Each soldier had to carry a lot of equipment whilst out on the front line, These included various protective equipment, weapon’s and spare ammunition and some few personal item’s that they would have been allowed to take with them.
- Gas mask. This protected him against gas attacks from the enemy.
- Weapons and ammunition : Rifle, Bullets, Bayonet and Grenades.
- Protective clothes, Items which were suitable for the trenches (However, this was not always enough for the very damp conditions the soldiers lived in)
- Ground Sheet
- Puttees (long strips of cloth worn from the ankle to the knee)
- Webbing equipment (kit made from strong, cotton webbing material).
- Knife and Fork
- Shaving kit, Soap and a Towel
- Water Bottle
- Shovel. (This helped him keep the trench the way it needed to be, He could use it to remove excessive mud)
Soldiers suffered from many illnesses and injuries on the the front line, Soldiers had to live with the constant fear of getting injured in battle and falling ill from the dirty and unhygienic conditions. Body lice were pests that made soldiers so itchy that they had to shave off their hair completely. Soldier’s had to have daily foot inspection’s and they had “Foot Buddy’s” which were fellow soldier’s who’s purpose was to look after each other’s feet. The theory was that if they had the sole responsibility of another’s feet on their shoulder’s, then they would take proper care of them unlike if they only had to look after their own.
Even though food was very short in Britain during World War One, families often sent parcels to their fathers and brothers fighting at the front. The parcels contained Presents of : Chocolate, Cake, Tobacco and Tinned Food.
At the beginning of the war, soldiers got a daily ration of Just over one pound of Meat, The same amount in Bread and Eight ounces of Vegetables each day. Some soldiers worked in field kitchens which were set up just behind the trenches to cook meals for the soldiers who were fighting. By 1917 the official ration for the average British ‘Tommy’ was much smaller. Fresh meat was getting harder to come by and the ration was reduced to Just 6 ounces of ‘bully beef’ (which we call corned beef today) and Soldiers on the actual front line got even less meat and vegetables than this.

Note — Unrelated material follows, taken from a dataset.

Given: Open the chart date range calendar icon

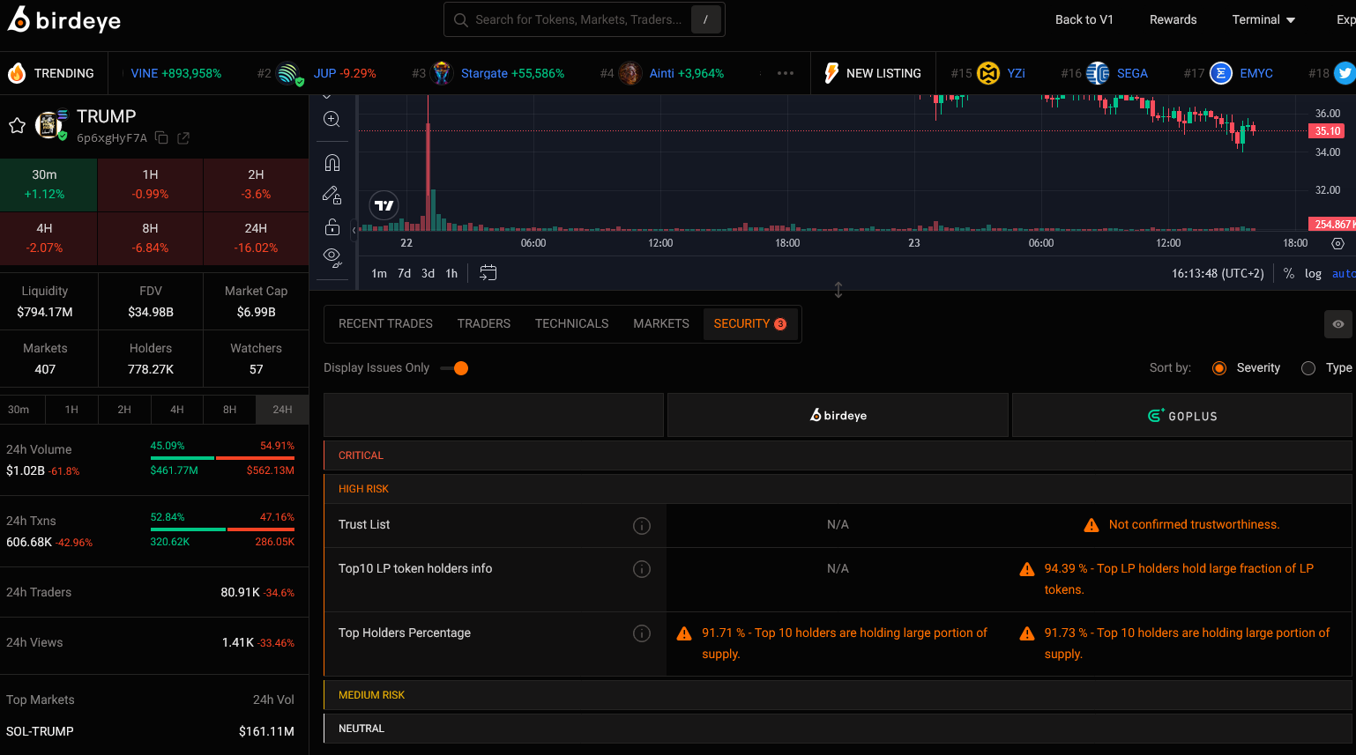Looking at the screenshot, I should 488,273.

Maconchie’s meat stew’ and hard biscuits was a meal that many soldiers ate, Sadly the meat was mostly fat. This, along with a shortage of fresh fruit and vegetables, was responsible for many soldiers to suffer from upset stomachs!
Most letters sent from the front line were read by an officer who checked it was acceptable to send, He checked for anything that might give away British army secrets. He also made sure that letters were not too sad, so they did not spoil the morale (the way people felt) back home. This was called censorship. Some could be sent without being read. Soldiers were trusted not to give information away. As well as letters and postcards, newspapers were also sometimes delivered to the trenches. This meant the soldiers could keep up to date with what was happening in the war, at home and in other parts of the world.